HOW TO COMPLETE THIS TASK:
Exact repetition of the whole listing is what this exercise asks for.

EXERCISE MATERIAL:
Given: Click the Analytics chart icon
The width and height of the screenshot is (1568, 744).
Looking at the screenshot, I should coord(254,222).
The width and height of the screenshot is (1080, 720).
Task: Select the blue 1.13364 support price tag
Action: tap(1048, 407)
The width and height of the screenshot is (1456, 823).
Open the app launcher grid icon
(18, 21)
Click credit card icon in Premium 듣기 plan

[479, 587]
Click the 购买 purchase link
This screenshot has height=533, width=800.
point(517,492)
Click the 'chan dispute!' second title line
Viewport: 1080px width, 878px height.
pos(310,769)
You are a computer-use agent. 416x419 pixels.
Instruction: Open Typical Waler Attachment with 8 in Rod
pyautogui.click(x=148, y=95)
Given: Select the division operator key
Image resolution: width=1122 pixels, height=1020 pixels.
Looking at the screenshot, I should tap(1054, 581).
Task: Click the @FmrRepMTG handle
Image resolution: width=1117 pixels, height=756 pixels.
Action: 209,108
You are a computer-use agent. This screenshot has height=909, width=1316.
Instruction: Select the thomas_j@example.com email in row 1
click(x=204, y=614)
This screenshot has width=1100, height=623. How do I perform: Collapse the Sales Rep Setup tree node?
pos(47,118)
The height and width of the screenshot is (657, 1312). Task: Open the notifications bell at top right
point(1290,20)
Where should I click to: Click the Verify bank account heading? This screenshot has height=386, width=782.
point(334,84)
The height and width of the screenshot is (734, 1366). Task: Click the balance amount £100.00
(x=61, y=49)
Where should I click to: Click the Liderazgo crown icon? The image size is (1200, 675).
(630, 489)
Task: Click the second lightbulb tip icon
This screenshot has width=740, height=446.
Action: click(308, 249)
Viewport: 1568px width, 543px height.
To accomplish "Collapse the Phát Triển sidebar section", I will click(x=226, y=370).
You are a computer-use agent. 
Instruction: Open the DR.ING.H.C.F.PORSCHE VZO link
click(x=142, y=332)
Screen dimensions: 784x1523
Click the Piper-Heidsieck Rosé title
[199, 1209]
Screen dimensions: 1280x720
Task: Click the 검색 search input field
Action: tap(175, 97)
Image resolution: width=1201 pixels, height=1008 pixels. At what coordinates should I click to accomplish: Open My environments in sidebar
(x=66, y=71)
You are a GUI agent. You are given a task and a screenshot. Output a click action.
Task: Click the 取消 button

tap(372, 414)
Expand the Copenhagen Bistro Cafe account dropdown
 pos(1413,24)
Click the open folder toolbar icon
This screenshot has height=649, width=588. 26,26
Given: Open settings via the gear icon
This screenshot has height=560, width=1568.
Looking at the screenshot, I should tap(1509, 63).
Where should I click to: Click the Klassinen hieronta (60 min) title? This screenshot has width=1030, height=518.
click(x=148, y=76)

OUTPUT:
Given: Click the Analytics chart icon
The width and height of the screenshot is (1568, 744).
Looking at the screenshot, I should coord(254,222).
The width and height of the screenshot is (1080, 720).
Task: Select the blue 1.13364 support price tag
Action: tap(1048, 407)
The width and height of the screenshot is (1456, 823).
Open the app launcher grid icon
(18, 21)
Click credit card icon in Premium 듣기 plan

[479, 587]
Click the 购买 purchase link
This screenshot has height=533, width=800.
point(517,492)
Click the 'chan dispute!' second title line
Viewport: 1080px width, 878px height.
pos(310,769)
You are a computer-use agent. 416x419 pixels.
Instruction: Open Typical Waler Attachment with 8 in Rod
pyautogui.click(x=148, y=95)
Given: Select the division operator key
Image resolution: width=1122 pixels, height=1020 pixels.
Looking at the screenshot, I should tap(1054, 581).
Task: Click the @FmrRepMTG handle
Image resolution: width=1117 pixels, height=756 pixels.
Action: 209,108
You are a computer-use agent. This screenshot has height=909, width=1316.
Instruction: Select the thomas_j@example.com email in row 1
click(x=204, y=614)
This screenshot has width=1100, height=623. How do I perform: Collapse the Sales Rep Setup tree node?
pos(47,118)
The height and width of the screenshot is (657, 1312). Task: Open the notifications bell at top right
point(1290,20)
Where should I click to: Click the Verify bank account heading? This screenshot has height=386, width=782.
point(334,84)
The height and width of the screenshot is (734, 1366). Task: Click the balance amount £100.00
(x=61, y=49)
Where should I click to: Click the Liderazgo crown icon? The image size is (1200, 675).
(630, 489)
Task: Click the second lightbulb tip icon
This screenshot has width=740, height=446.
Action: click(308, 249)
Viewport: 1568px width, 543px height.
To accomplish "Collapse the Phát Triển sidebar section", I will click(x=226, y=370).
You are a computer-use agent. 
Instruction: Open the DR.ING.H.C.F.PORSCHE VZO link
click(x=142, y=332)
Screen dimensions: 784x1523
Click the Piper-Heidsieck Rosé title
[199, 1209]
Screen dimensions: 1280x720
Task: Click the 검색 search input field
Action: tap(175, 97)
Image resolution: width=1201 pixels, height=1008 pixels. At what coordinates should I click to accomplish: Open My environments in sidebar
(x=66, y=71)
You are a GUI agent. You are given a task and a screenshot. Output a click action.
Task: Click the 取消 button

tap(372, 414)
Expand the Copenhagen Bistro Cafe account dropdown
 pos(1413,24)
Click the open folder toolbar icon
This screenshot has height=649, width=588. 26,26
Given: Open settings via the gear icon
This screenshot has height=560, width=1568.
Looking at the screenshot, I should tap(1509, 63).
Where should I click to: Click the Klassinen hieronta (60 min) title? This screenshot has width=1030, height=518.
click(x=148, y=76)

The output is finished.